__Goal__:
Please rewrite the records from the line that has "You are a GUI" through the line that has "[x=2086, y=82]", both lines included and the requests kept, and shift every coordinate in the answers up by 92. Leave the pictures out.

__Records provided__:
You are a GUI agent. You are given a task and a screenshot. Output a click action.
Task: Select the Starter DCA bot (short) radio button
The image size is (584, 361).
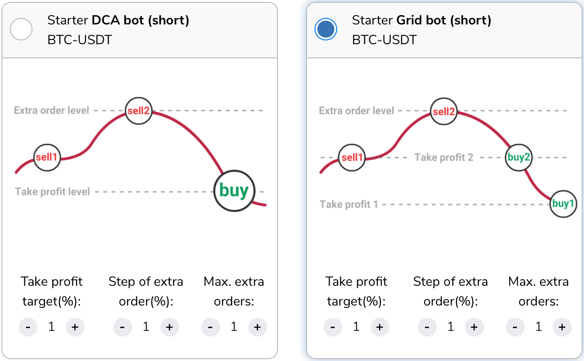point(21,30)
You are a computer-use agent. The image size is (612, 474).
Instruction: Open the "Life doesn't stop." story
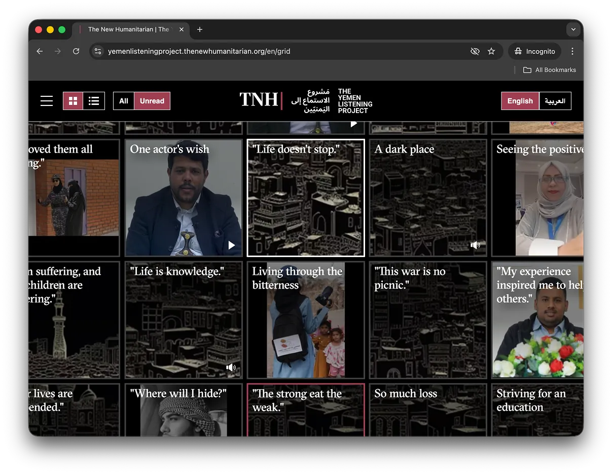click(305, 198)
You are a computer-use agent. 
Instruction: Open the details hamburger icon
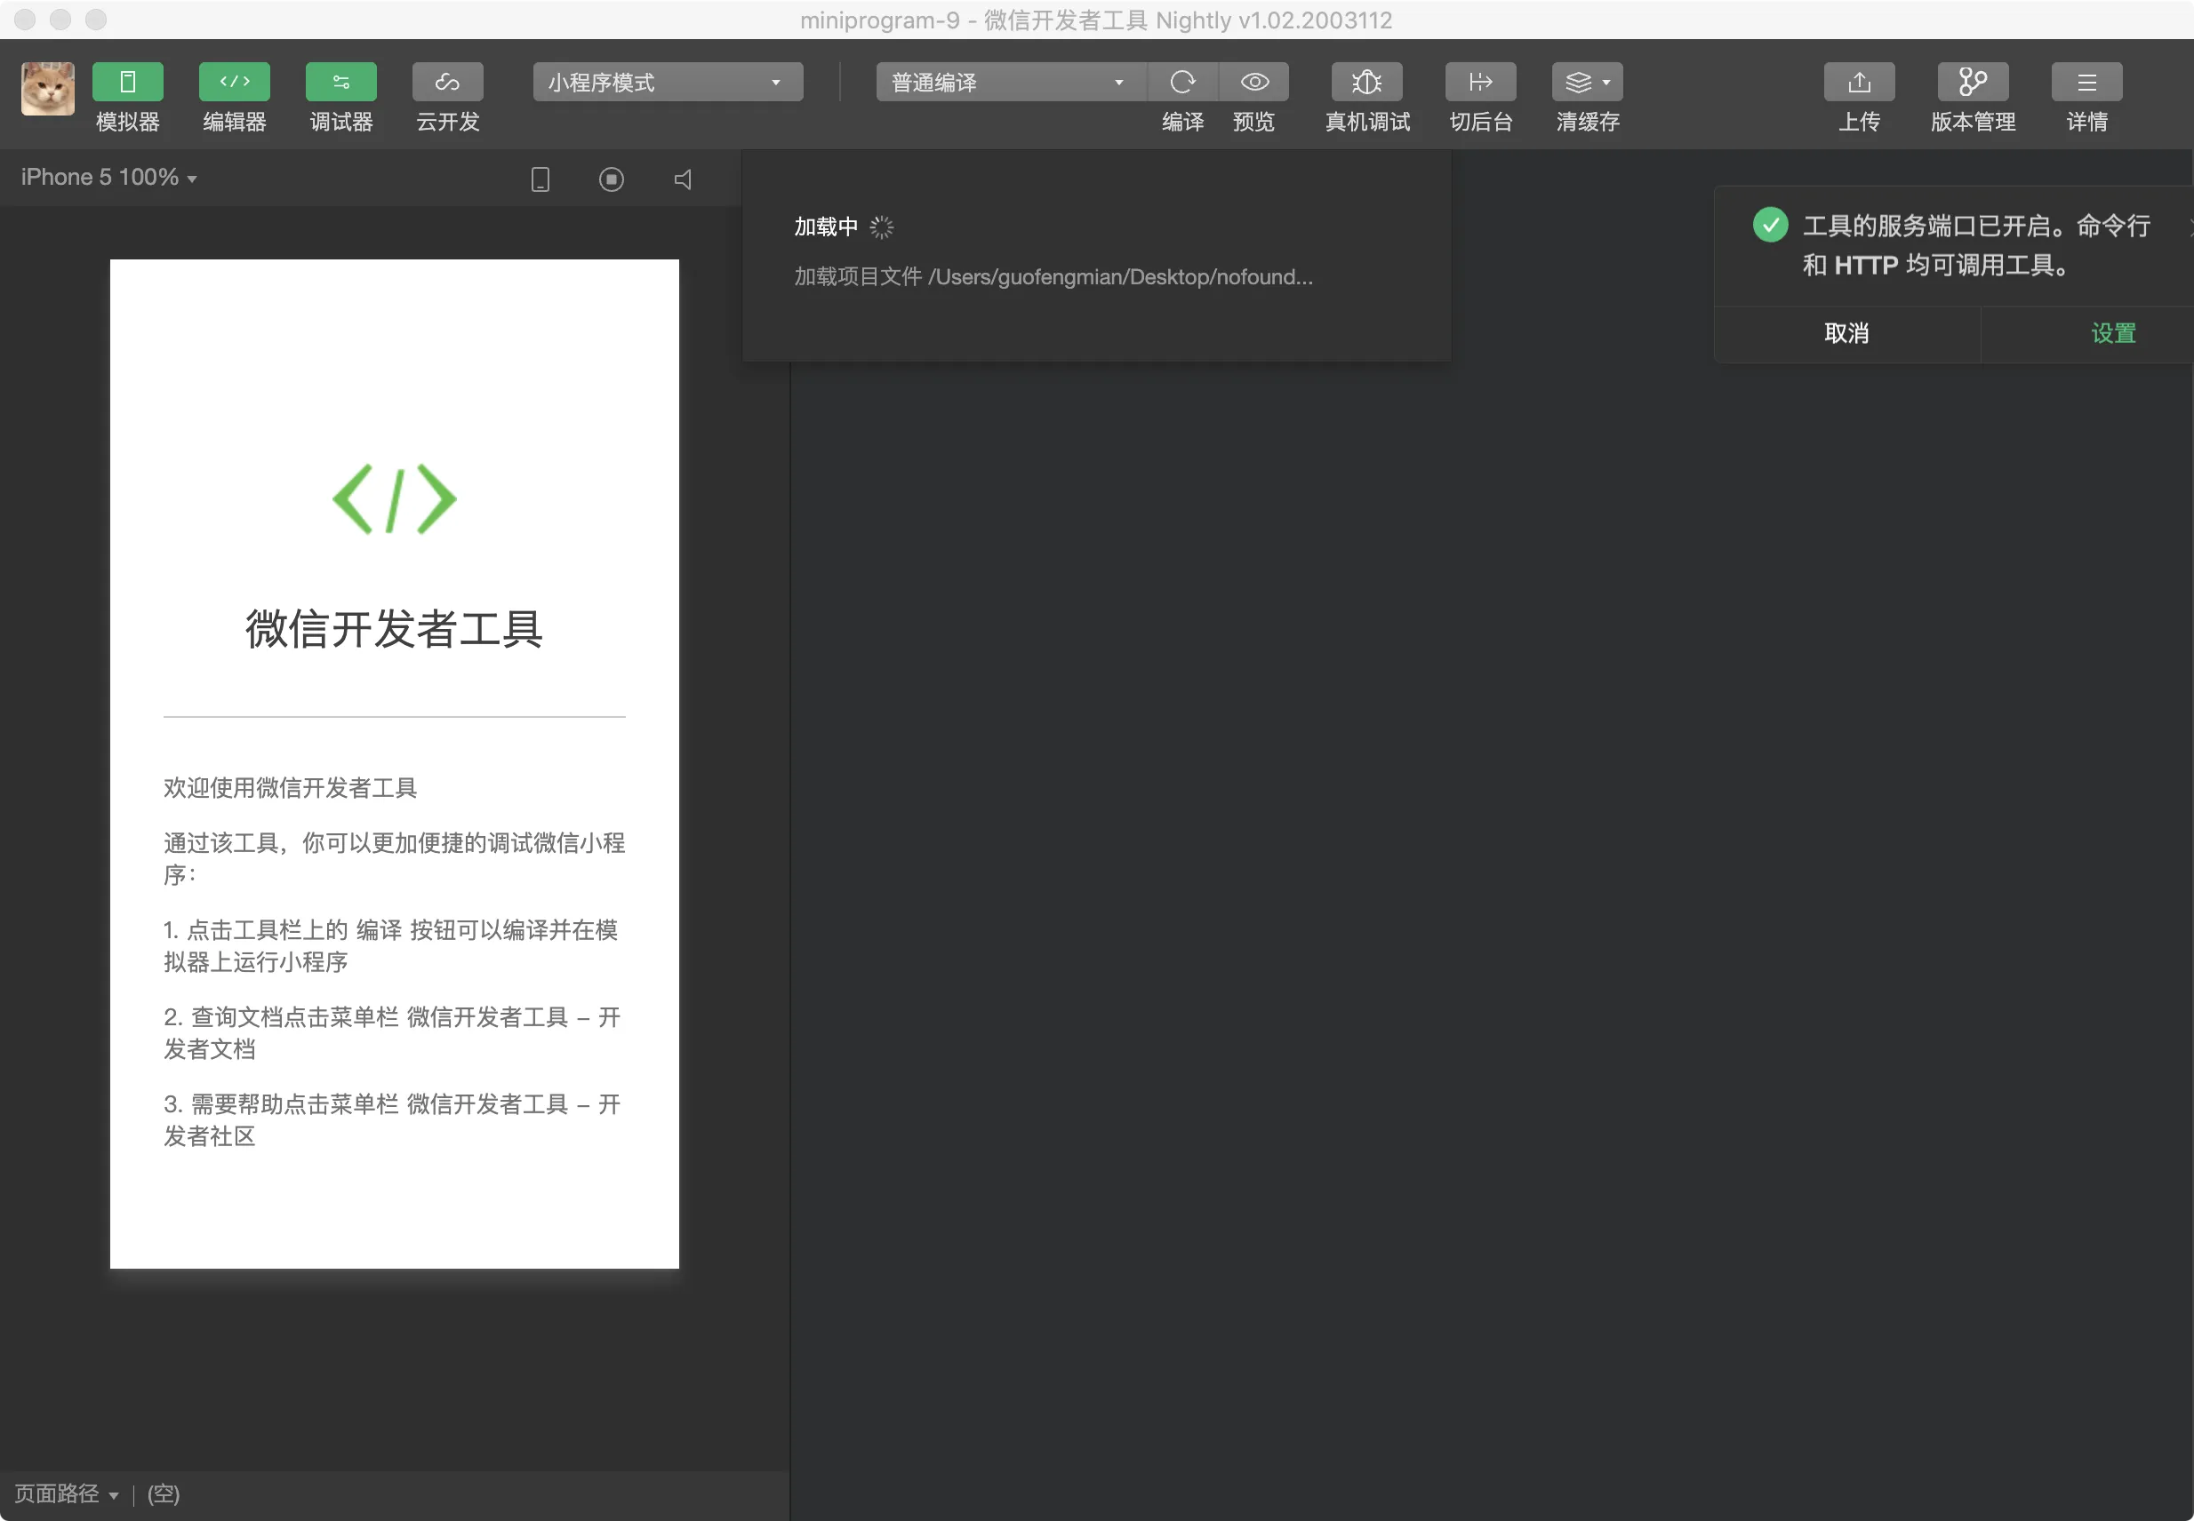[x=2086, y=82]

* * *

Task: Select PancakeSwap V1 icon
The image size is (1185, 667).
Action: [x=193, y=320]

--

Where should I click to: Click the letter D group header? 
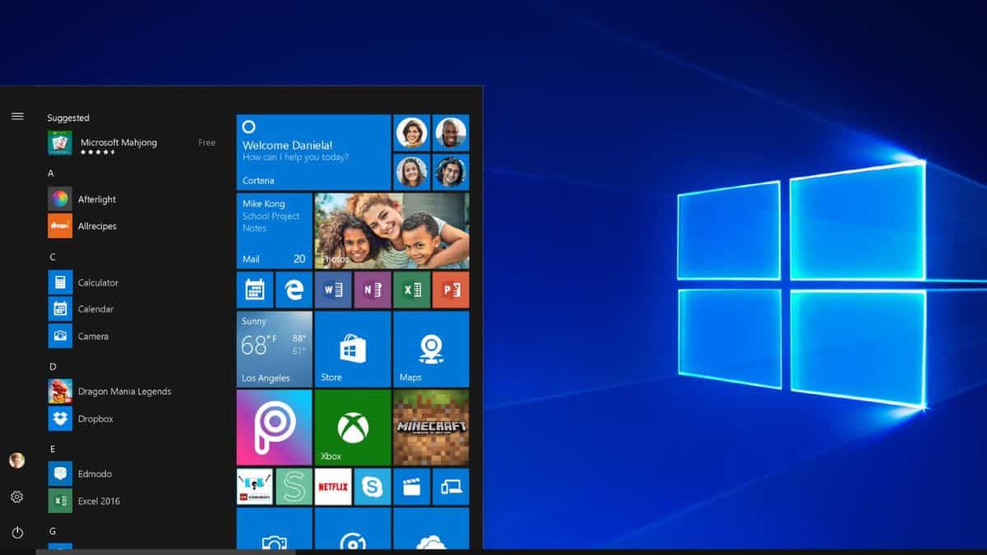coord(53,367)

__Solution__:
You are a GUI agent. You are given a task and a screenshot. Output a click action.
Task: Select the Starter DCA bot (short) radio button
The image size is (584, 361).
point(113,122)
You are a computer-use agent. The image size is (612, 474).
Instruction: Open the "Life doesn't stop." story
click(397, 290)
You are a computer-use agent. 
Instruction: Open the details hamburger icon
[x=2178, y=174]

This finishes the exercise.